Differential entropy

From Wikipedia, the free encyclopedia

Differential entropy (also referred to as continuous entropy) is a concept in information theory which tries to extend the idea of (Shannon) entropy, a measure of average surprisal of a random variable, to continuous probability distributions.

Contents

[edit] Definition

Let X be a random variable with a probability density function f whose support is a set \mathbb X. The differential entropy h(X) or h(f) is defined as

h(X) = -\int_\mathbb{X} f(x)\log f(x)\,dx.

As with its discrete analog, the units of differential entropy depend on the base of the logarithm, which is usually 2 (i.e., the units are bits). See logarithmic units for logarithms taken in different bases. Related concepts such as joint, conditional differential entropy, and relative entropy are defined in a similar fashion. One must take care in trying to apply properties of discrete entropy to differential entropy, since probability density functions can be greater than 1. For example, Uniform(0,1/2) has differential entropy \int_0^\frac{1}{2} -2\log2\,dx=-\log2\,.
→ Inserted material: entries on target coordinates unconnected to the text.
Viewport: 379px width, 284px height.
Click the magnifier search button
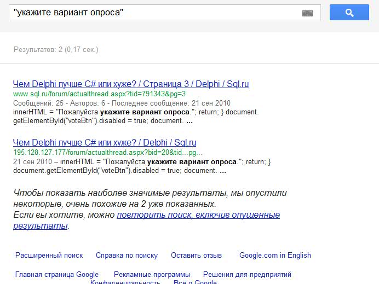(x=349, y=13)
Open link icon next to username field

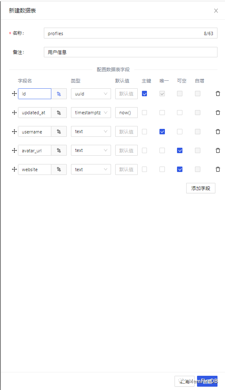pos(59,131)
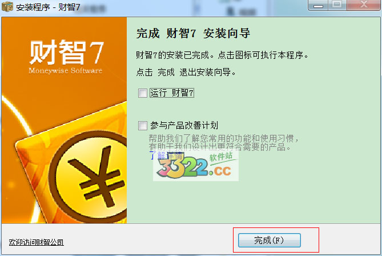382x256 pixels.
Task: Open the 了解详情 link
Action: (166, 155)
The definition of differential entropy above can be obtained by partitioning the range of X into bins of length Δ with associated sample points iΔ within the bins, for X Riemann integrable. This gives a quantized version of X, defined by XΔ = iΔ if  i\Delta \leq X \leq (i+1)\Delta. Then the entropy of XΔ is

-\sum_i f(i\Delta)\Delta\log f(i\Delta) - \sum f(i\Delta)\Delta\log \Delta.

The first term approximates the differential entropy, while the second term is approximately − log(Δ). Note that this procedure suggests that the differential entropy of a discrete random variable should be -\infty.

Note that the continuous mutual information I(X;Y) has the distinction of retaining its fundamental significance as a measure of discrete information since it is actually the limit of the discrete mutual information of partitions of X and Y as these partitions become finer and finer. Thus it is invariant under linear transformations of X and Y, and still represents the amount of discrete information that can be transmitted over a channel that admits a continuous space of values.[1]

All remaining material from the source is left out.